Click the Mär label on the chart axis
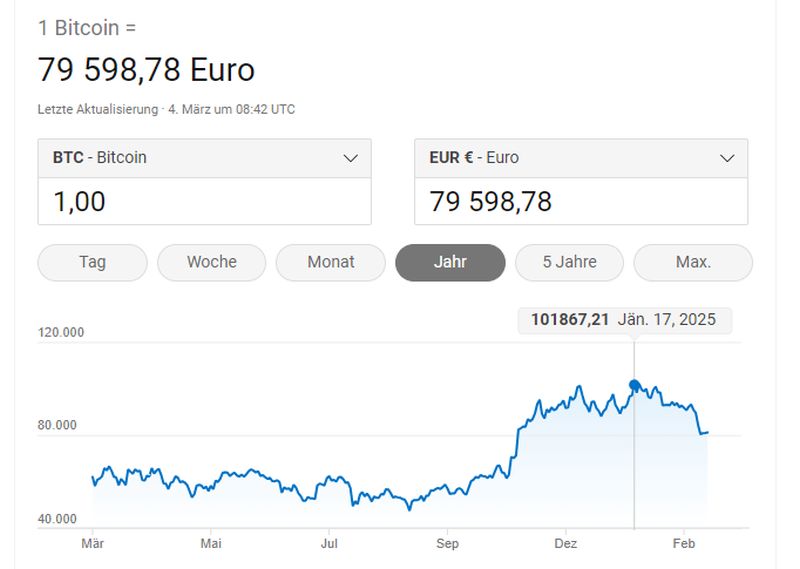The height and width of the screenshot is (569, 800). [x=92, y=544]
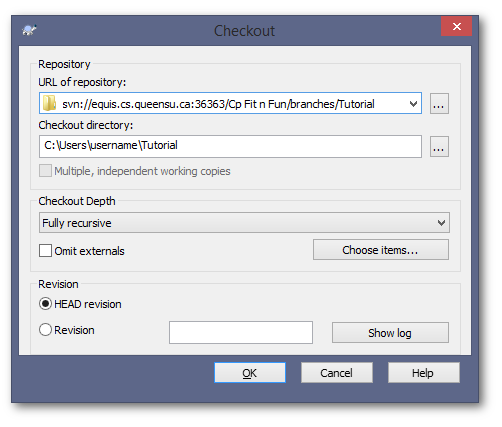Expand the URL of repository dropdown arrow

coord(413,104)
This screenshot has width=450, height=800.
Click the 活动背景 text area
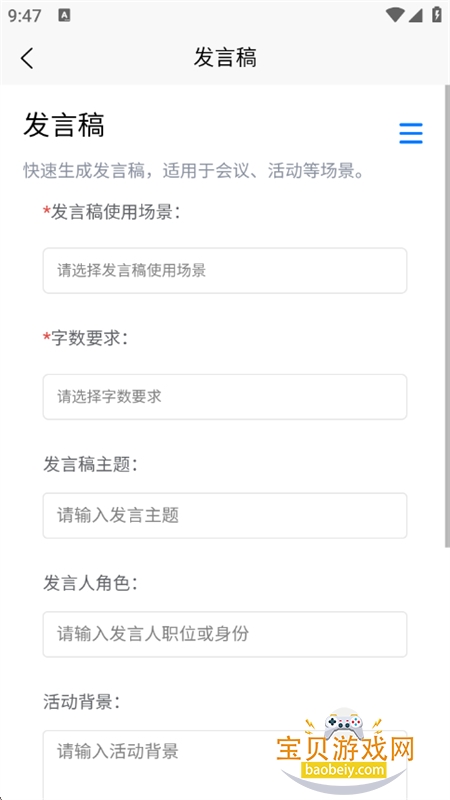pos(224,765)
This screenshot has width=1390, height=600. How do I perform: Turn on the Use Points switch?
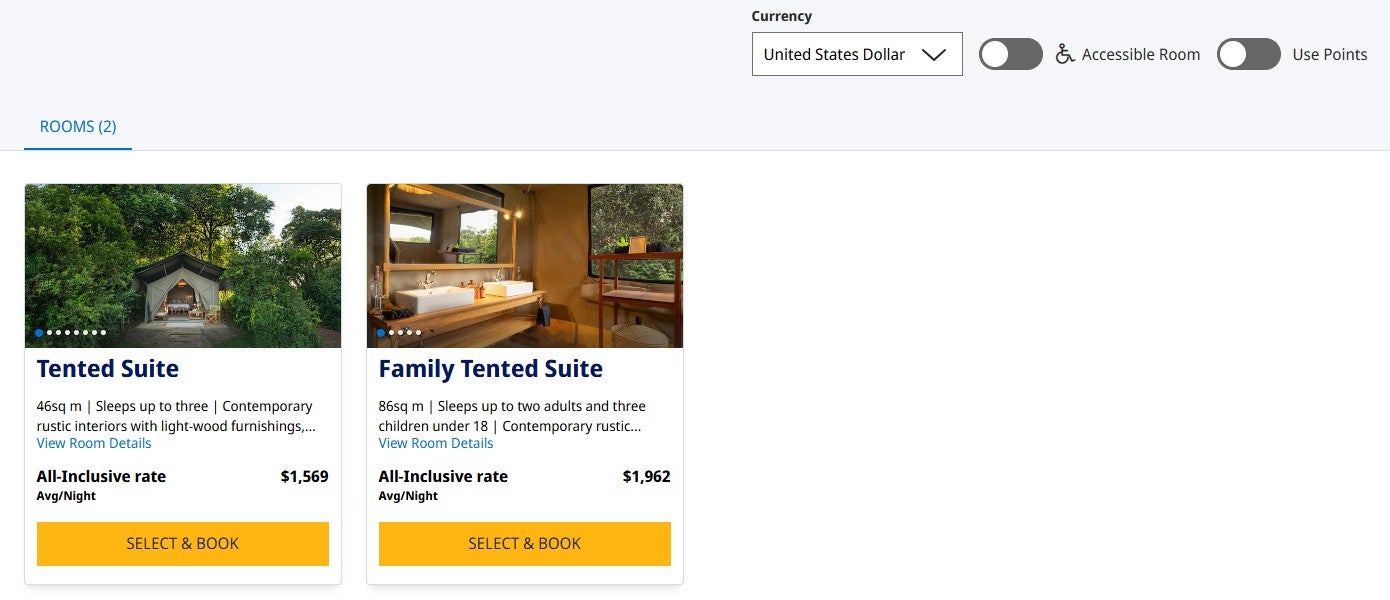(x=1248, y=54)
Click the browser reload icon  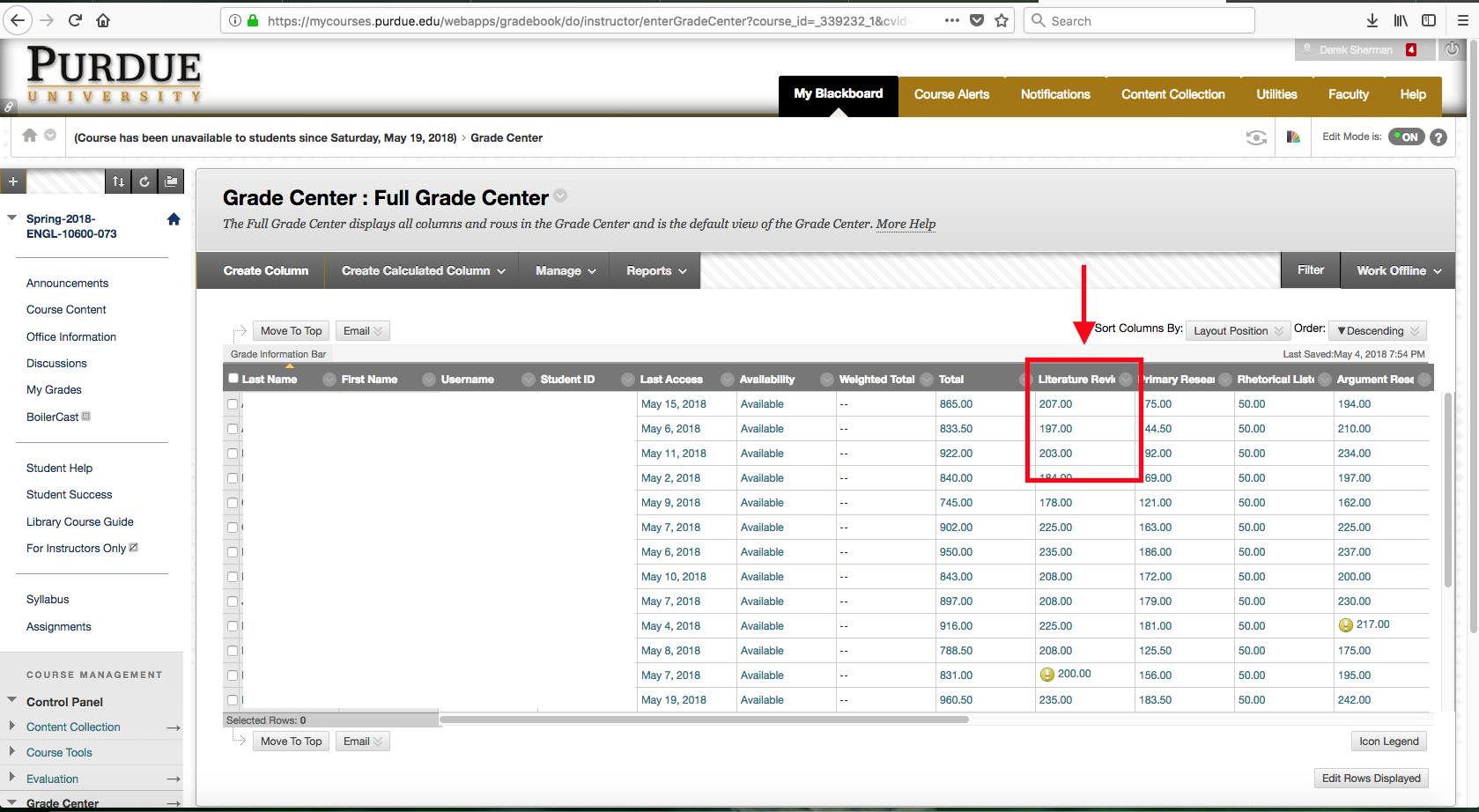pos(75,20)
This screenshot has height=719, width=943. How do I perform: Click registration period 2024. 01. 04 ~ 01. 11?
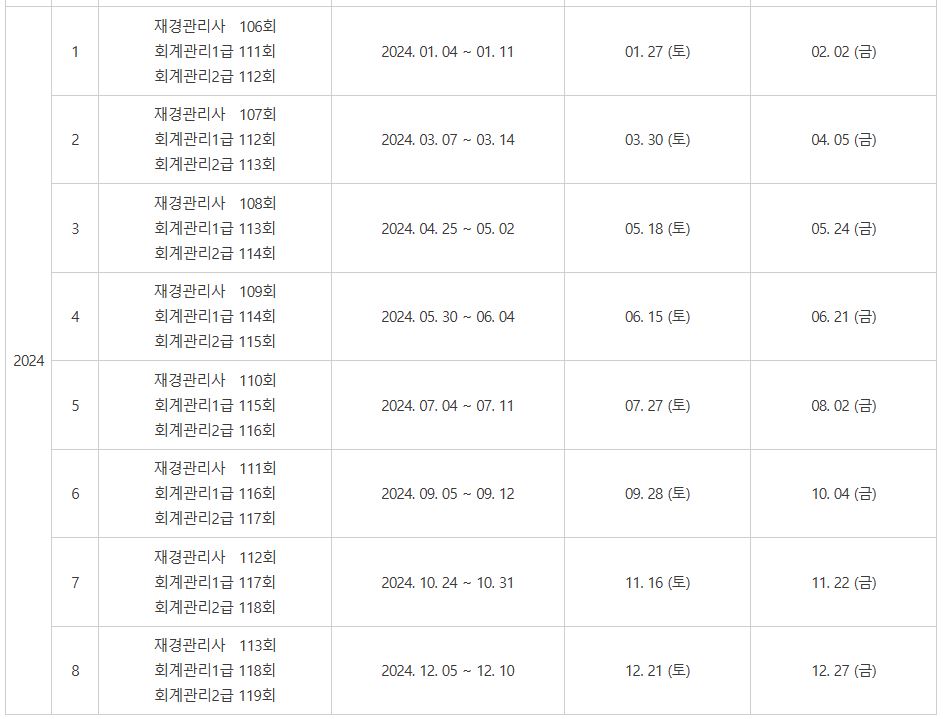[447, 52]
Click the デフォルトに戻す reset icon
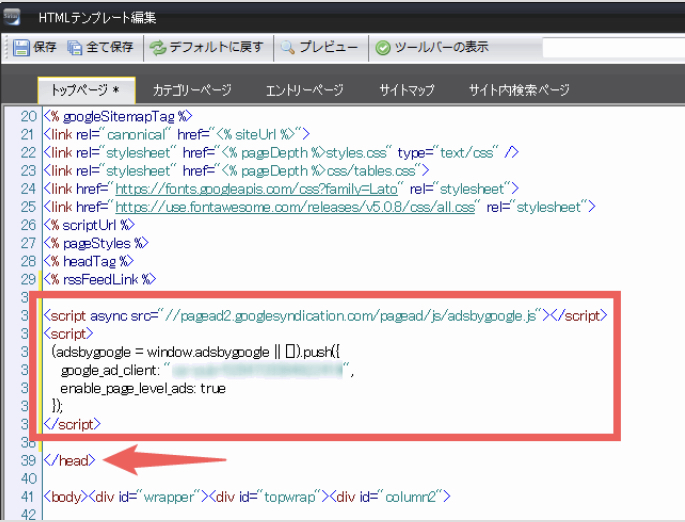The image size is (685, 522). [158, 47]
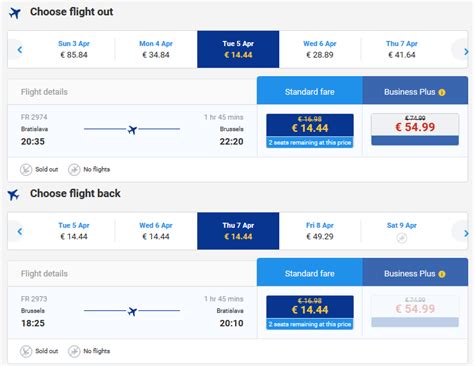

◆ ◆ ◆

TO DO: Exactly the lines from the one holding "This screenshot has height=719, width=943." through the last line of the entries, both included, are to be duplicated; leave the pictures out.

OUTPUT FOR THIS EXERCISE:
This screenshot has height=719, width=943. How do I perform: Click registration period 2024. 01. 04 ~ 01. 11?
[447, 52]
Click the デフォルトに戻す reset icon
The image size is (685, 522). [158, 47]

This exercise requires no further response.